Begin at the line below that has "Click event code 1704 in event details" and stop after the line that has "This screenshot has width=1277, height=546.". Please restate only those lines, word for word.
══ PROVIDED MATERIAL ══
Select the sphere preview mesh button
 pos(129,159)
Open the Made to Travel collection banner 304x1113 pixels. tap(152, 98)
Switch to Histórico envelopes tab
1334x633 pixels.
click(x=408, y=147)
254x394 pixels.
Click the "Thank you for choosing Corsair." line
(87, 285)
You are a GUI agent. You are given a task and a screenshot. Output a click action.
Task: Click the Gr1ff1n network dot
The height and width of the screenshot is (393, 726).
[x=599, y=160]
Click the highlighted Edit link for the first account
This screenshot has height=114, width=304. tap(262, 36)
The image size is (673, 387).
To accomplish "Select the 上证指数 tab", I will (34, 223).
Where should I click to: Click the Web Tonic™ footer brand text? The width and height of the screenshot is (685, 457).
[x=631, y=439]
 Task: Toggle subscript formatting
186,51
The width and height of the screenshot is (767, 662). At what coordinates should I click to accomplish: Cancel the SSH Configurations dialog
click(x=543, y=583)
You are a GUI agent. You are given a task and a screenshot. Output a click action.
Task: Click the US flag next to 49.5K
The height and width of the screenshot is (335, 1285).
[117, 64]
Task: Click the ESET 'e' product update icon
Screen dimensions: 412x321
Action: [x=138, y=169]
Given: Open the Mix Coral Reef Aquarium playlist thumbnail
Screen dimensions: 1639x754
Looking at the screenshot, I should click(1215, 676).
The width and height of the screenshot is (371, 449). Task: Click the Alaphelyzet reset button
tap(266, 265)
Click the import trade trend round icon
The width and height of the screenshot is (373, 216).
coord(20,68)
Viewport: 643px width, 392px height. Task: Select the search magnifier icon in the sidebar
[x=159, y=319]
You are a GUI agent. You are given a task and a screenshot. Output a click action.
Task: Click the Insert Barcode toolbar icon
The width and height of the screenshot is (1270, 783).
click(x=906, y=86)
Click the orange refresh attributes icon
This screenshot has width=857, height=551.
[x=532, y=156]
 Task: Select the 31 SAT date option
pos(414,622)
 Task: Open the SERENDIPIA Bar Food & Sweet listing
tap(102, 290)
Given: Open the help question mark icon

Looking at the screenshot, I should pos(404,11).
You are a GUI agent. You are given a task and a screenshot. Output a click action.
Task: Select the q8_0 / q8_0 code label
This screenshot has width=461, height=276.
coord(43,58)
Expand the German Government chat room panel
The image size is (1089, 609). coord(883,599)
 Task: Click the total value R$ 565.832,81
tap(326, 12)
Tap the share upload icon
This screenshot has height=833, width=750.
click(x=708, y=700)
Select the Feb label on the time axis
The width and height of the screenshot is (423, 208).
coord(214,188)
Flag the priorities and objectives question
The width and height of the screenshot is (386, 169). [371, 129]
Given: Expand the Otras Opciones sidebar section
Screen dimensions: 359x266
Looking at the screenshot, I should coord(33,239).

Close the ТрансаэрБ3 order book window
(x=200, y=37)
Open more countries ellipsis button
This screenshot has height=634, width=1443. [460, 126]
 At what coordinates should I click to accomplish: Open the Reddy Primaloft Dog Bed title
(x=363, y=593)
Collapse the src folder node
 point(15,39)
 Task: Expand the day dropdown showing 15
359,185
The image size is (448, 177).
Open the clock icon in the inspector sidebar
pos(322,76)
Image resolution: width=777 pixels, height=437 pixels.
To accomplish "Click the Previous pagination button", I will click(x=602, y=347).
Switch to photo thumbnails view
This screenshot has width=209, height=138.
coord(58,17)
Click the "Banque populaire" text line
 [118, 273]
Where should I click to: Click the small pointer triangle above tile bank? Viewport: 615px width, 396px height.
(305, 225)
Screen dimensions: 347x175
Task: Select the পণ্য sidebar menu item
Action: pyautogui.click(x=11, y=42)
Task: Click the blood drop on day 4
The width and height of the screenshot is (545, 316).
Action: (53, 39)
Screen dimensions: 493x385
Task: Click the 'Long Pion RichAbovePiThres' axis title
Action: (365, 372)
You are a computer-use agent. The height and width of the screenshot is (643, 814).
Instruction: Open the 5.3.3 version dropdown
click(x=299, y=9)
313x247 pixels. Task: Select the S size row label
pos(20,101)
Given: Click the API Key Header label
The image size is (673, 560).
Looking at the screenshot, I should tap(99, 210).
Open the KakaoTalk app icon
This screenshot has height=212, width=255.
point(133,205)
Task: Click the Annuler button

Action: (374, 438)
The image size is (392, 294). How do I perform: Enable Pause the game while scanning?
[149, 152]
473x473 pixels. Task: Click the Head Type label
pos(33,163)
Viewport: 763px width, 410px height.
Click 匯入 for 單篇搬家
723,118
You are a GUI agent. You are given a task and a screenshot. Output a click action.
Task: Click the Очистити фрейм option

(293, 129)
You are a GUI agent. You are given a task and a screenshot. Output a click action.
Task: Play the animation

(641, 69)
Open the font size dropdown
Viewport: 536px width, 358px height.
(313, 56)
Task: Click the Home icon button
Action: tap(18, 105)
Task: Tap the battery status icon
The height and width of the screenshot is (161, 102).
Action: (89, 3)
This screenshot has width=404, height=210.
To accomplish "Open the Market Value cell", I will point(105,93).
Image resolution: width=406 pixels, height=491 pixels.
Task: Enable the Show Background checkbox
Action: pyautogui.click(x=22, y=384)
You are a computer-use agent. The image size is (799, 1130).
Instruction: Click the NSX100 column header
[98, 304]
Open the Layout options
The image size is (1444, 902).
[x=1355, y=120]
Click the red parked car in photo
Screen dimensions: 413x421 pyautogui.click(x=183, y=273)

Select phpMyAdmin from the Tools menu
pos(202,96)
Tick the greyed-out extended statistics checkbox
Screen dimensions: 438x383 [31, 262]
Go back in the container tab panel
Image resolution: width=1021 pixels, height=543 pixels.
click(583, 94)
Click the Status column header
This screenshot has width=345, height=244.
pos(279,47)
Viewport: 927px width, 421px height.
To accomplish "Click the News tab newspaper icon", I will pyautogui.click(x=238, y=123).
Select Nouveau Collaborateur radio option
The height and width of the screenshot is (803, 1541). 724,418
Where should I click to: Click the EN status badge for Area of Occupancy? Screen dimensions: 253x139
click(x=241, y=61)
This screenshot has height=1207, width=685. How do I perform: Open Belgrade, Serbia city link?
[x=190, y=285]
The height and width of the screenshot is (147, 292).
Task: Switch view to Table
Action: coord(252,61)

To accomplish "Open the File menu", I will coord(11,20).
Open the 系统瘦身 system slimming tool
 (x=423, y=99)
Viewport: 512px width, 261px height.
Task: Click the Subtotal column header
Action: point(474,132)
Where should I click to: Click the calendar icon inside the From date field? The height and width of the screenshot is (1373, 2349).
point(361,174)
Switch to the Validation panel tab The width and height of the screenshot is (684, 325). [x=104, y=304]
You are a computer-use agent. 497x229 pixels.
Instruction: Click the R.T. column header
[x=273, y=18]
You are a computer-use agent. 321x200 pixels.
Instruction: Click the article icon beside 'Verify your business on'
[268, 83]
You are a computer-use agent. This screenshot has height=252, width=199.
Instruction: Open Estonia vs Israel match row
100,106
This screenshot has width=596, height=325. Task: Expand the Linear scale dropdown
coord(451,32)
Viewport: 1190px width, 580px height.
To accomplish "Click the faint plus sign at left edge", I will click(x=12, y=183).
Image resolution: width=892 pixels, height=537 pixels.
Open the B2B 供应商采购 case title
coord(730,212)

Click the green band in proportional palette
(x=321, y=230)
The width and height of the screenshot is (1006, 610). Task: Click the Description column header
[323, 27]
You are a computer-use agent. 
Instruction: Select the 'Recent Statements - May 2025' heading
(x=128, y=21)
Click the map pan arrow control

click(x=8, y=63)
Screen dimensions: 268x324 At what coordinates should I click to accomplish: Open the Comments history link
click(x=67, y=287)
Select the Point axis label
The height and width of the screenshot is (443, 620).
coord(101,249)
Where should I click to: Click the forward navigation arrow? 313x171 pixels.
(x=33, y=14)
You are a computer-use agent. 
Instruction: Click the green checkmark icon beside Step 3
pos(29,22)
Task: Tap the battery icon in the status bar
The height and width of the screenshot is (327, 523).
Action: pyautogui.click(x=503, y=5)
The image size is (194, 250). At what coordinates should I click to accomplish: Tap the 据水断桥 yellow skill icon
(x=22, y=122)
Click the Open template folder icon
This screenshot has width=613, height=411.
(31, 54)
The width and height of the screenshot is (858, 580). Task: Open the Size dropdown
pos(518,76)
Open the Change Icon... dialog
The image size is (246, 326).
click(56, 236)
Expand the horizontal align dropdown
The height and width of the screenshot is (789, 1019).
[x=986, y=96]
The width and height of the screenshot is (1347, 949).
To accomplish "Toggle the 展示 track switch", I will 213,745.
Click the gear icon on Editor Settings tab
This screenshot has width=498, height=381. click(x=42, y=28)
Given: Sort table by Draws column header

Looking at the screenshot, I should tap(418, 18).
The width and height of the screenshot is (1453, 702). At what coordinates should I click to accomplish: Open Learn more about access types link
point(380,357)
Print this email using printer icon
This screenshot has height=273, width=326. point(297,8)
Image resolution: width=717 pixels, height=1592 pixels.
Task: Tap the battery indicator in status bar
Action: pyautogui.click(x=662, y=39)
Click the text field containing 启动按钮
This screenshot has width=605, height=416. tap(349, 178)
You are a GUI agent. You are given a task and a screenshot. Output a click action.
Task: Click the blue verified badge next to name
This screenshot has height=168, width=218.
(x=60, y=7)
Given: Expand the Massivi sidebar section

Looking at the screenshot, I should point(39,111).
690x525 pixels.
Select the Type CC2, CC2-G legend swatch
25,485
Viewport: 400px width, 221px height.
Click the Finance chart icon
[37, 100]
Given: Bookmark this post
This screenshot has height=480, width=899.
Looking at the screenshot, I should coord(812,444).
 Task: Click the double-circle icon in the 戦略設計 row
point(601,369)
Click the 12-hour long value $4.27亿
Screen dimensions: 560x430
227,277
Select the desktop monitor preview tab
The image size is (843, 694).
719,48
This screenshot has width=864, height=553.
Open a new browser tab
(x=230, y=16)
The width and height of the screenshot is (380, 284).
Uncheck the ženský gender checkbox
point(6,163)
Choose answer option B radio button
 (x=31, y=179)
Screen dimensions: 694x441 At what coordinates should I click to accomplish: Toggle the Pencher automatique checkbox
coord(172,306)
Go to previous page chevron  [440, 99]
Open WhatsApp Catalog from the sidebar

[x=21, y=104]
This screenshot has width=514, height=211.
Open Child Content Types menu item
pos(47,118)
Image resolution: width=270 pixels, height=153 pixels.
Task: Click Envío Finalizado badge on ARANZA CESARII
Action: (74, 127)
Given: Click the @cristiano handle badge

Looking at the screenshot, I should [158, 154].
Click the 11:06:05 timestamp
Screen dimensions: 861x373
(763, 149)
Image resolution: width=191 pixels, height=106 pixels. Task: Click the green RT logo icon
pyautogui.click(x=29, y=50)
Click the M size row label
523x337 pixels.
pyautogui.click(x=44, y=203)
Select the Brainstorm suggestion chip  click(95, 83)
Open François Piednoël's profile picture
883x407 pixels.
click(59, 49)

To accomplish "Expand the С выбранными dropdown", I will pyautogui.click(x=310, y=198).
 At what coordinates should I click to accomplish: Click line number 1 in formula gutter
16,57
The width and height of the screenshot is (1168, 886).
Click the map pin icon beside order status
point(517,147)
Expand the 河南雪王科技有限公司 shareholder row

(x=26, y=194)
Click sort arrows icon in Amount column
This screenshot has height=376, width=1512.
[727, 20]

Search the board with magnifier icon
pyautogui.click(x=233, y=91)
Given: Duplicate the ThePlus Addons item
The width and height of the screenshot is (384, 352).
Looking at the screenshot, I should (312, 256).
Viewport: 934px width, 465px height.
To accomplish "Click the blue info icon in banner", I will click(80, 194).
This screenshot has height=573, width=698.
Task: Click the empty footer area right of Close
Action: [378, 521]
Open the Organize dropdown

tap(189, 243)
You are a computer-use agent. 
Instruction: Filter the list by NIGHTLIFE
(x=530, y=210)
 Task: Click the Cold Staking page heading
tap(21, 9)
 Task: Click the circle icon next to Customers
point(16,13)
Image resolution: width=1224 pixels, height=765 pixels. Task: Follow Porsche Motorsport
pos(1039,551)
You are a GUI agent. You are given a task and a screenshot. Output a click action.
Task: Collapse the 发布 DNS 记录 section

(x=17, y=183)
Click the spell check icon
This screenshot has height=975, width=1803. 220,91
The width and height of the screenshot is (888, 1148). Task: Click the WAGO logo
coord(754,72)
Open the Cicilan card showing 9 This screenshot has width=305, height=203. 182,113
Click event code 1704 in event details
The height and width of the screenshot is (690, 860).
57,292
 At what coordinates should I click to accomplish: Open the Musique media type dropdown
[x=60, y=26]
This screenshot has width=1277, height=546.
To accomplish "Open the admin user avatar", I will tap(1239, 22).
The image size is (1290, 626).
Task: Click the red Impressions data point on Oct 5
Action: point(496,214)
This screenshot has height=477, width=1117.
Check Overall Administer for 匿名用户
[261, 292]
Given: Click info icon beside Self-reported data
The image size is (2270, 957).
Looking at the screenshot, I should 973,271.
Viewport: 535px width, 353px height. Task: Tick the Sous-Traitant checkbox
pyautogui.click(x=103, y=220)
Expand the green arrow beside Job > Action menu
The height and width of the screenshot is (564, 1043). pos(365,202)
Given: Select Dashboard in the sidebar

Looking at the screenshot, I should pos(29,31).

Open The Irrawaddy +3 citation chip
═══
#### [ANSWER TO THE PROBLEM]
Click event code 1704 in event details
The height and width of the screenshot is (690, 860).
57,292
 At what coordinates should I click to accomplish: Open the Musique media type dropdown
[x=60, y=26]
This screenshot has width=1277, height=546.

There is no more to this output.